If I had a spinner, where each probability and value is known, how many times would I have to spin it to say that there is a 99% chance that my accumulated winnings' mean is within $0.01 of the expected value?
(I'm not asking for this specific problem to be solved, but how I would work it out given the data, goal range and goal certainty)
| Prize | Chance | Prize*Chance |
|---|---|---|
| \$10 | 0.1 | \$1 |
| \$8 | 0.15 | \$1.2 |
| \$5 | 0.2 | \$1 |
| \$2 | 0.25 | \$0.5 |
| \$1 | 0.35 | \$0.35 |
Expected Value: \$4.05
How many times to spin until I can say that: $4.04 < average winnings < $4.06 (with 99% certainty)

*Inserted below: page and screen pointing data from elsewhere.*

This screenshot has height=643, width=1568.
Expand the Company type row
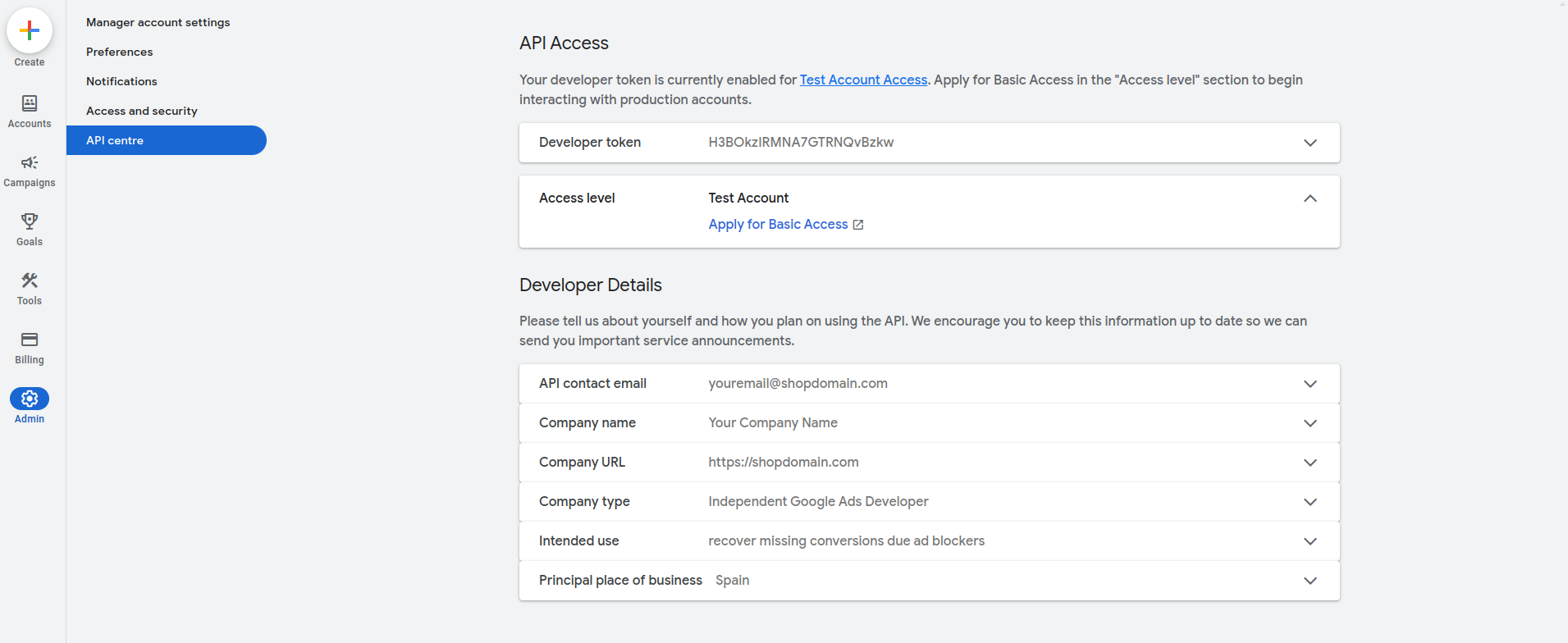1310,502

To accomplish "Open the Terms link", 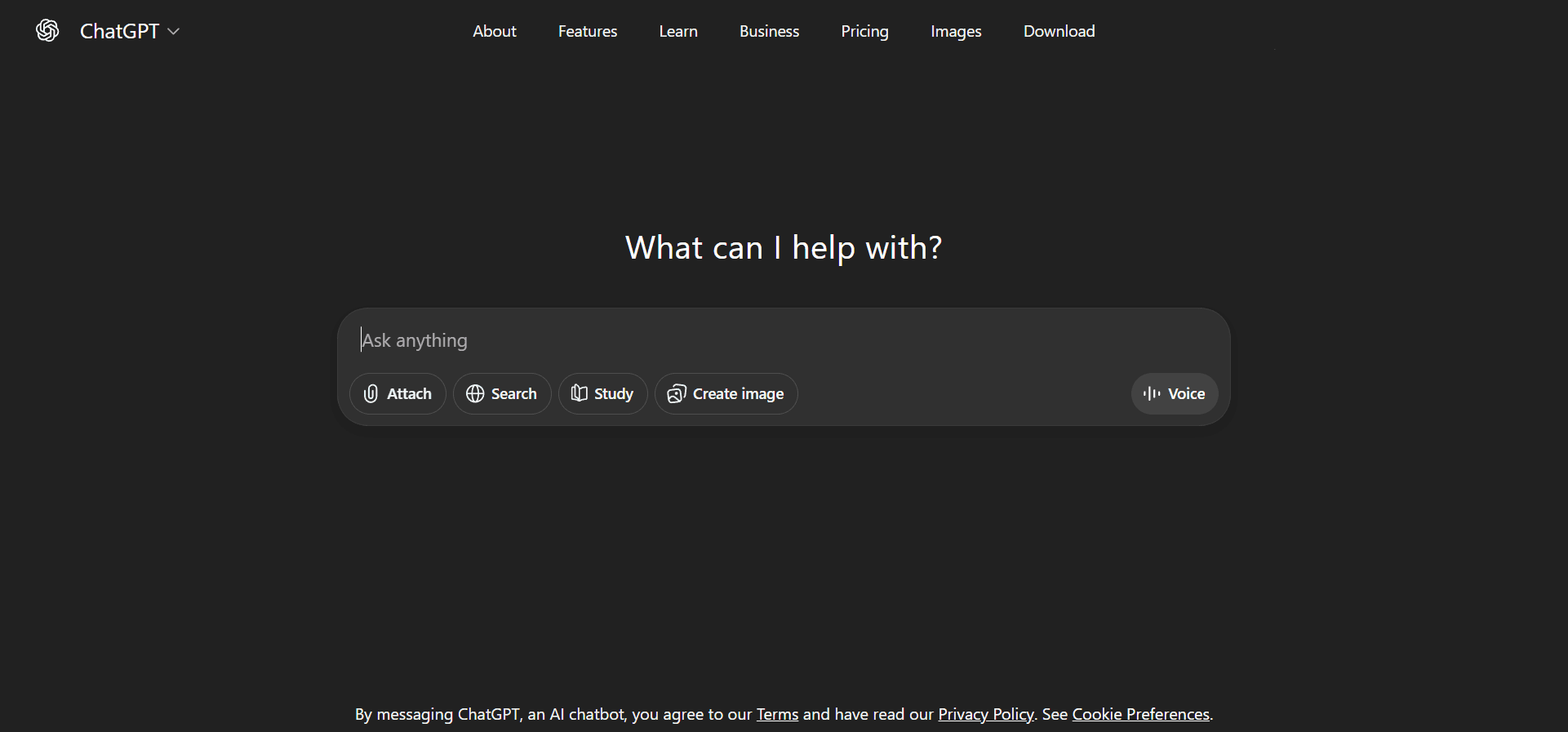I will pyautogui.click(x=777, y=714).
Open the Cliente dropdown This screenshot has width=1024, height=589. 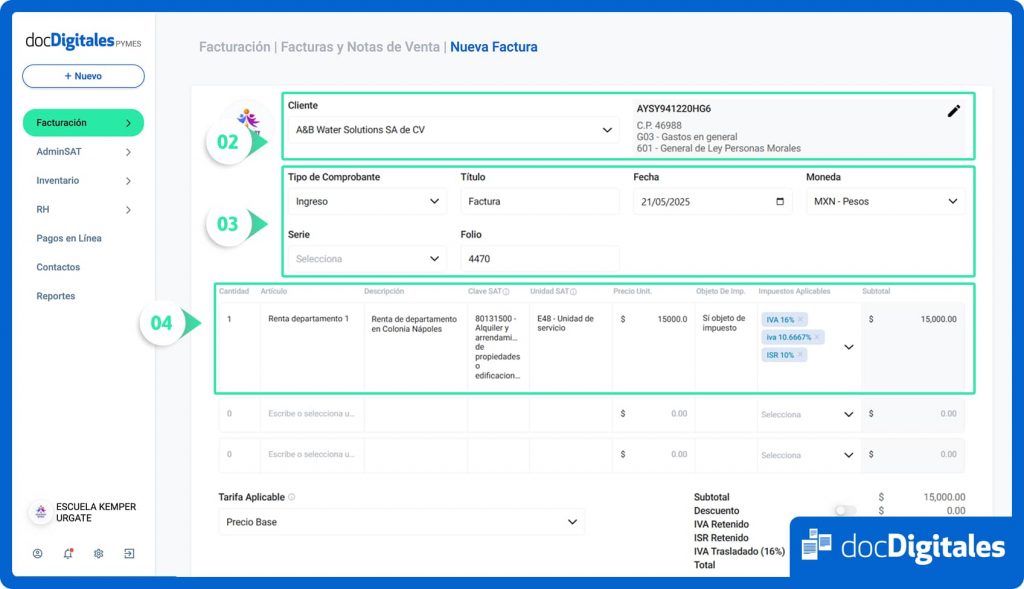pos(453,130)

I know that this involves standard deviation, but none of the youtube videos about seem to actually cover this sort of problem.
Thanks in advance!
You may use the CLT approximation (if the distribution of the average is hard to compute). Specifically, let $\{X_i\}$ be i.i.d. random variables with mean $\mu$, variance $\sigma^2$, and finite third moment $\rho\equiv\mathsf{E}|X_1-\mu|^3$. Also let $\bar{X}_n=n^{-1}\sum_{i=1}^n X_i$. Then, for $a<b$, \begin{align} &\mathsf{P}(\bar{X}_n<a)+\mathsf{P}(\bar{X}_n>b) \\ &\qquad=\mathsf{P}\!\left(\frac{\sqrt{n}(\bar{X_n}-\mu)}{\sigma}<\frac{\sqrt{n}(a-\mu)}{\sigma}\right)+\mathsf{P}\!\left(\frac{\sqrt{n}(\bar{X_n}-\mu)}{\sigma}>\frac{\sqrt{n}(b-\mu)}{\sigma}\right)\\ &\qquad\le\Phi\!\left(\frac{\sqrt{n}(a-\mu)}{\sigma}\right)+\Phi\!\left(\frac{\sqrt{n}(\mu-b)}{\sigma}\right)+2\sup_{x\in\mathbb{R}}|F_n(x)-\Phi(x)| \\ &\qquad \le \Phi\!\left(\frac{\sqrt{n}(a-\mu)}{\sigma}\right)+\Phi\!\left(\frac{\sqrt{n}(\mu-b)}{\sigma}\right)+\frac{\rho}{\sigma^3\sqrt{n}}, \end{align} where $F_n$ is the cdf of $\sqrt{n}(\bar{X}_n-\mu)/\sigma$, and the last inequality follows from the Berry-Esseen theorem. Now you need to find the smallest $n$ for which the rhs is less than $1$ minus the desired accuracy level.